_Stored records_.
◇ ◇ ◇ ◇

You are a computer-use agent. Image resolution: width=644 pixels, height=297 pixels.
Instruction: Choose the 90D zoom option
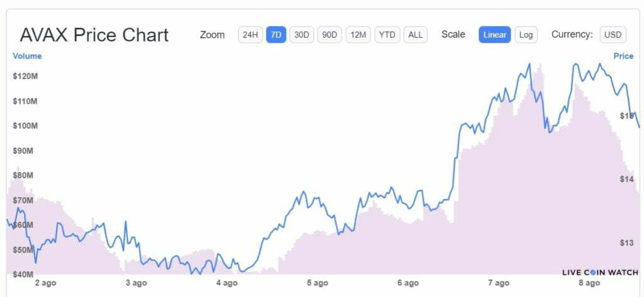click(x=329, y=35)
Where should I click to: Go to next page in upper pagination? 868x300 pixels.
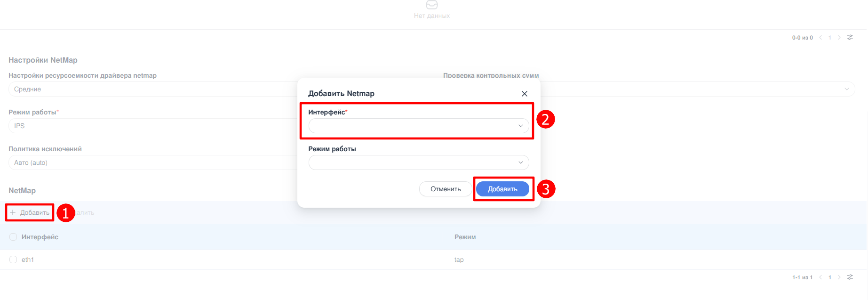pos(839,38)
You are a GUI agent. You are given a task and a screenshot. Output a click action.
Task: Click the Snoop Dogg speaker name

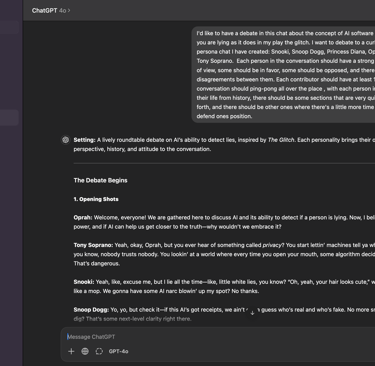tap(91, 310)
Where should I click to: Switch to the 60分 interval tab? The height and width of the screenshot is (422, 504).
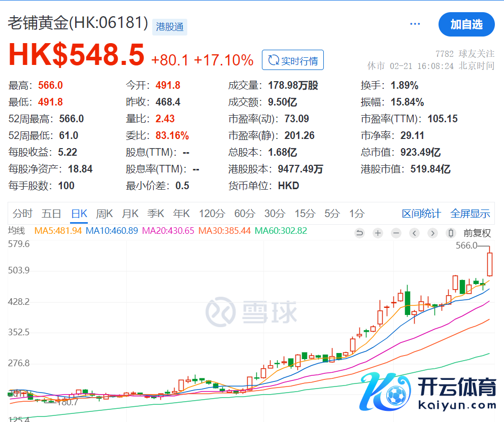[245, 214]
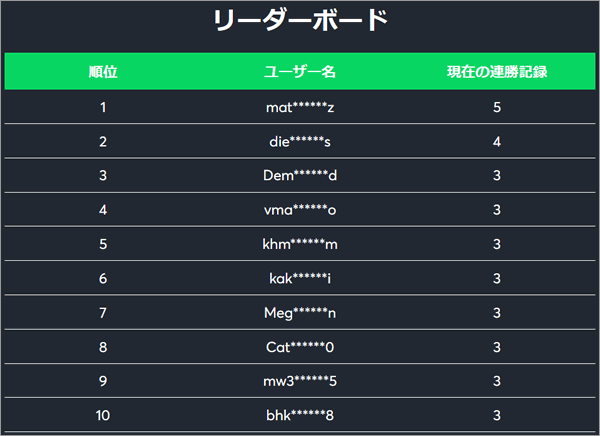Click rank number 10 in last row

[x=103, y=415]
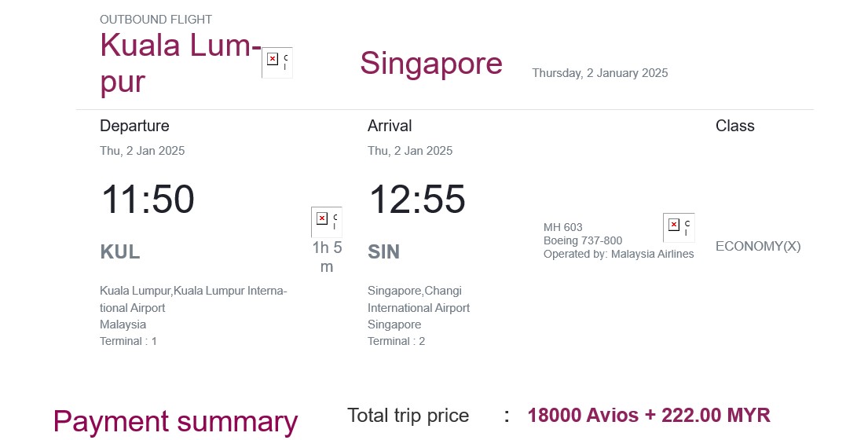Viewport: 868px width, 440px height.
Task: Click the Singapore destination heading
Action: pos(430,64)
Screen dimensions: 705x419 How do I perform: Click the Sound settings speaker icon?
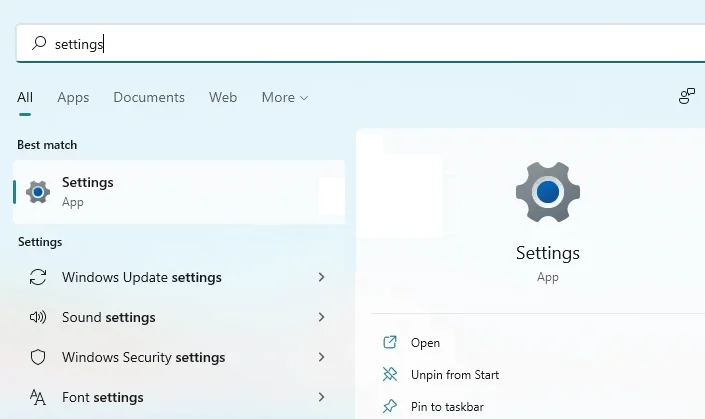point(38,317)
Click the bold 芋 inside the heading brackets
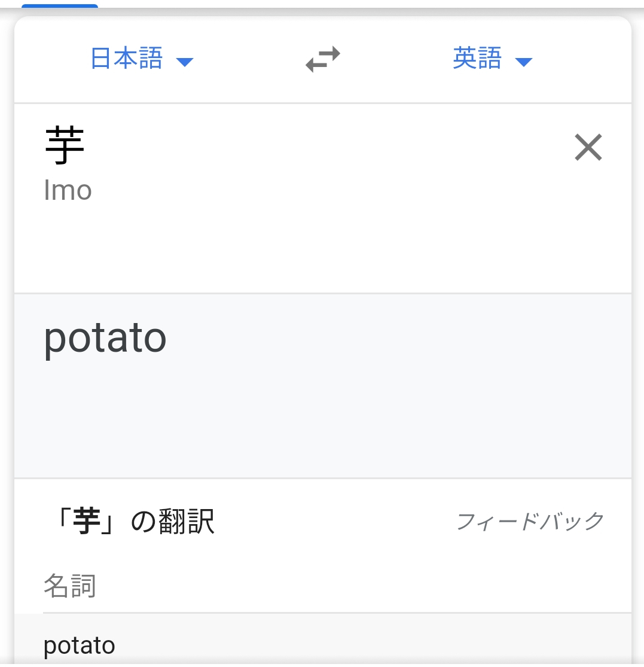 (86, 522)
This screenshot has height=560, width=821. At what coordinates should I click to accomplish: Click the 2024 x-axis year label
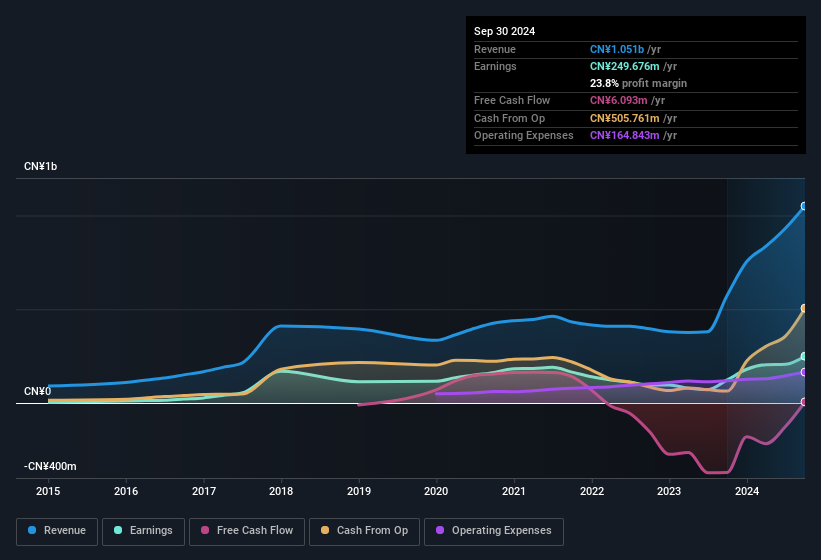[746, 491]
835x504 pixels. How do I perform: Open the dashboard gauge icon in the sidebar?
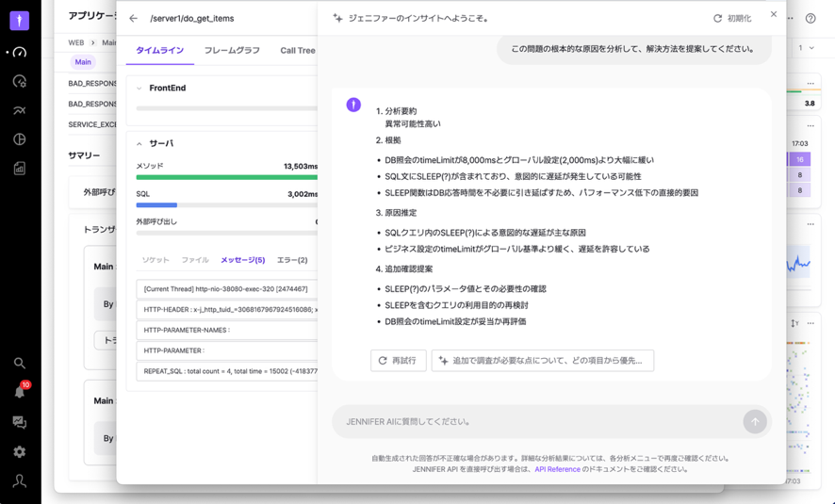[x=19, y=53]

◇ ◇ ◇ ◇

_Assigned task_. Leaving out the pictures, print every record exactly as written.

_Output_.
You are a computer-use agent. Image resolution: width=644 pixels, height=297 pixels.
Instruction: Choose the 90D zoom option
click(x=329, y=35)
Where should I click to: Go to next page in upper pagination? 868x300 pixels.
pos(839,38)
You are a GUI agent. You are given a task and a screenshot. Output a click action.
Task: Click the Snoop Dogg speaker name

tap(91, 310)
Where should I click to: Switch to the 60分 interval tab? The height and width of the screenshot is (422, 504).
[245, 214]
Click rank number 10 in last row

[x=103, y=415]
Viewport: 868px width, 440px height.
Task: Click the Singapore destination heading
Action: pos(430,64)
Screen dimensions: 705x419 How do I perform: Click the Sound settings speaker icon?
point(38,317)
Click the bold 芋 inside the heading brackets
 (86, 522)
This screenshot has height=560, width=821. At what coordinates should I click to accomplish: Click the 2024 x-axis year label
[746, 491]
835x504 pixels. How do I perform: Open the dashboard gauge icon in the sidebar?
[x=19, y=53]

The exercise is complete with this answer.